Intelligence problems

Intelligence problems

Here’s a draft I abandoned basically because I find this subject extremely stressful to talk about and low-key expect people to shout at me every time I talk about it.

This sucks, because it’s an important subject to me that I genuinely think most people I know would benefit from understanding better, so I’ve decided that even if I can’t bring myself to finish this as is I’m just going to post what I’ve got and hope it’s useful to people.

Please don’t shout at me about it.

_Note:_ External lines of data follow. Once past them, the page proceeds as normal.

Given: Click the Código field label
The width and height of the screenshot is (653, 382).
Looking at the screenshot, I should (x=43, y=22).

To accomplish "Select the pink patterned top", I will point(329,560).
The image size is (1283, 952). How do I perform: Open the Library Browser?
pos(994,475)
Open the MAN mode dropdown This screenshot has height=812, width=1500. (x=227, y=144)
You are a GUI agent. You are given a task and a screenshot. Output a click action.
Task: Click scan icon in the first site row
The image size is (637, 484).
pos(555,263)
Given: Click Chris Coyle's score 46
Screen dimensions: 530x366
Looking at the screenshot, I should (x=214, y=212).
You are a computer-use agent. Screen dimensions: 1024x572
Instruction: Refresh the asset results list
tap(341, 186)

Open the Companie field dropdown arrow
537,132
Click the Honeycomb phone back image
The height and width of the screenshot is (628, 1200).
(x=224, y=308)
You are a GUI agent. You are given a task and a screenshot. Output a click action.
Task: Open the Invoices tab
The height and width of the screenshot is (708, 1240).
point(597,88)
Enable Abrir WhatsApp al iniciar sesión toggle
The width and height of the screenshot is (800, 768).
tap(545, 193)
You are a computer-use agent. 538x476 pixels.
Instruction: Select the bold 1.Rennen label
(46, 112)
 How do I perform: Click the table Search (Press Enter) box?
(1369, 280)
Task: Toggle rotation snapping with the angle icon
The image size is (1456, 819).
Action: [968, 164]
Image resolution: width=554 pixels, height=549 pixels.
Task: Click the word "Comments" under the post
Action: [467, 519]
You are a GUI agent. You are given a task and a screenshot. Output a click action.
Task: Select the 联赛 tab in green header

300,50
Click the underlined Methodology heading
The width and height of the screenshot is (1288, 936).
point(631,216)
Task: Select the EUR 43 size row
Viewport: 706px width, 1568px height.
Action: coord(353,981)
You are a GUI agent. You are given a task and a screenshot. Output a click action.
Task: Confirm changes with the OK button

I’ll be sad.

Unspoken privileges

I need to start with some theory, because it will help contextualise the thing I want to actually talk about today.

The feminist concept of “privilege” is very important and useful, and also tends to get people’s backs up because people (including those who are most willing to level it as an accusation at others) rarely like being called privileged.

(Ages ago I saw a proposal to replace the term with “blind spots”, but it never caught on. Unclear to what degree that was because it’s kinda ableist, and to what degree that was because it was much harder to hurl it as an insult at your opponent in a fight on the internet.)

I tend to use a slightly modified version which replaces “privilege” with “privileges”. It’s not a question of whether you are or aren’t privileged, but instead what privileges you do and don’t have. We all have privileges, but some of us have significantly more privileges than others, and many of those privileges are in some way connected to shared characteristics - e.g. I have male privileges, those privileges associated with being male, or with being white, two of the main sources of privilege typically discussed in feminist contexts.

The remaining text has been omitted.